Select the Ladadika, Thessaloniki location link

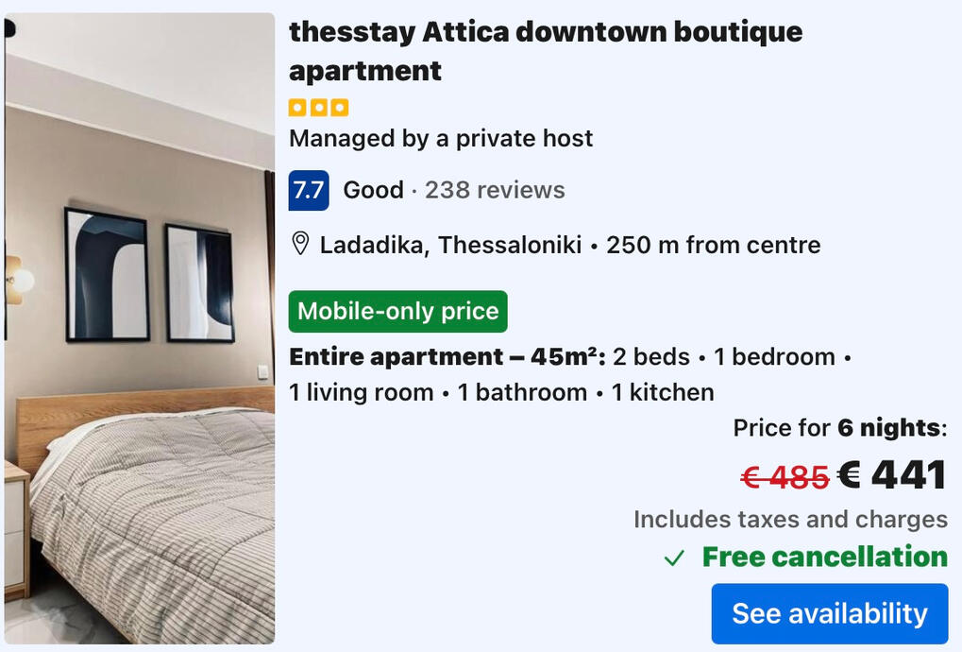coord(450,246)
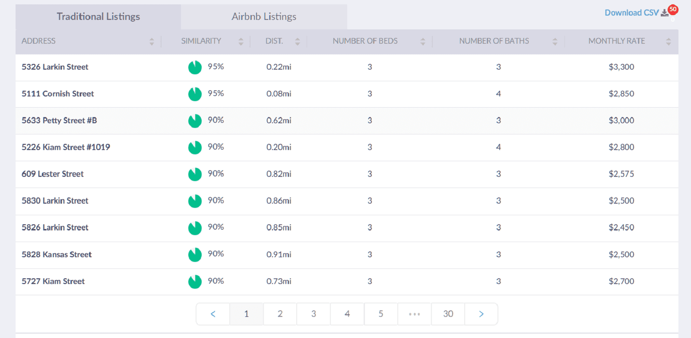Go to page 2 of results
Viewport: 691px width, 338px height.
(280, 314)
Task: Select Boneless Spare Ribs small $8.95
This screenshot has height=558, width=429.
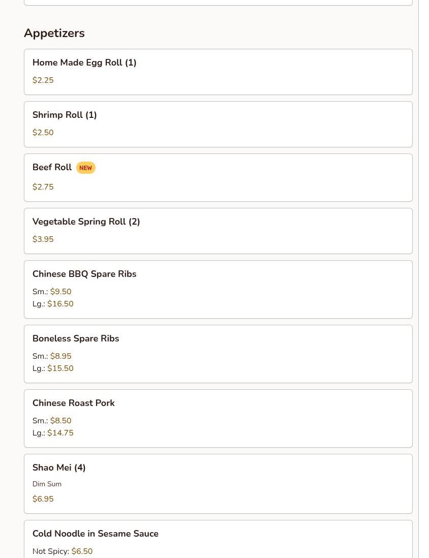Action: (52, 356)
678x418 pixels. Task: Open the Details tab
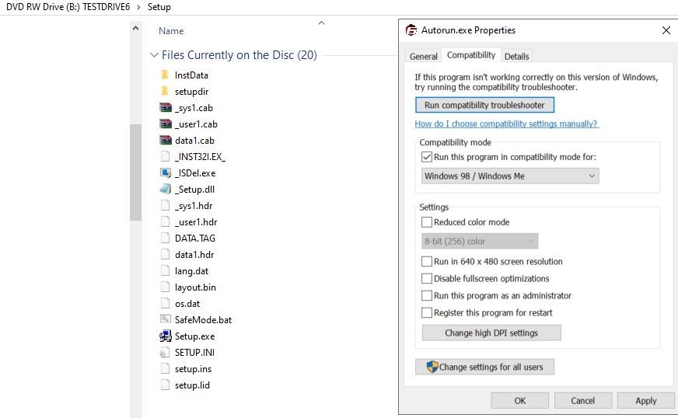(x=517, y=56)
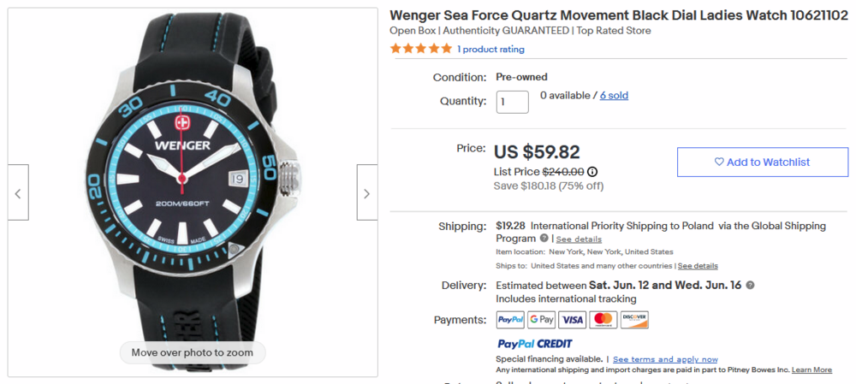Click the List Price info icon
The height and width of the screenshot is (384, 856).
coord(592,172)
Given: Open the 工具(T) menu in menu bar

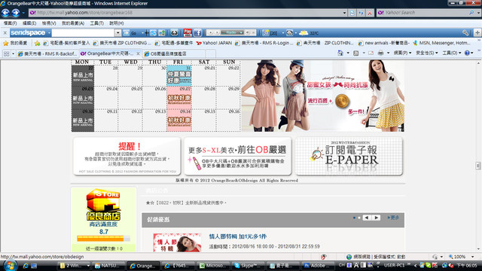Looking at the screenshot, I should point(96,23).
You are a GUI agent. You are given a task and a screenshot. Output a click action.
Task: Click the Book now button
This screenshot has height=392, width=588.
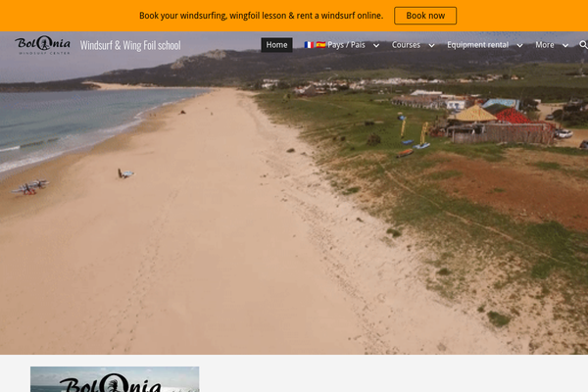[425, 16]
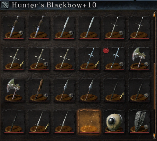Pick the blue ornate sword with lightning mark
The image size is (157, 141).
89,59
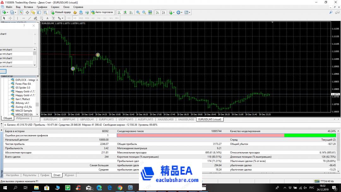Screen dimensions: 341x192
Task: Select the trendline drawing tool
Action: tap(30, 18)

• **INSTRUCTIONS FOR THE TASK**: Your answer must be an exact repeat of all the records, minus the pictures.

• **COMPLETED TASK**:
Select the Ladadika, Thessaloniki location link

coord(450,246)
Go to page 2 of results
Viewport: 691px width, 338px height.
(280, 314)
Task: Select Boneless Spare Ribs small $8.95
This screenshot has height=558, width=429.
Action: (52, 356)
678x418 pixels. Task: Open the Details tab
(x=517, y=56)
Click the List Price info icon
The height and width of the screenshot is (384, 856).
coord(592,172)
Given: Open the 工具(T) menu in menu bar

Looking at the screenshot, I should point(96,23).
You are a GUI agent. You are given a task and a screenshot. Output a click action.
Task: Click the Book now button
This screenshot has height=392, width=588.
[425, 16]
Pick the blue ornate sword with lightning mark
The image size is (157, 141).
89,59
Screen dimensions: 341x192
Task: Select the trendline drawing tool
Action: tap(30, 18)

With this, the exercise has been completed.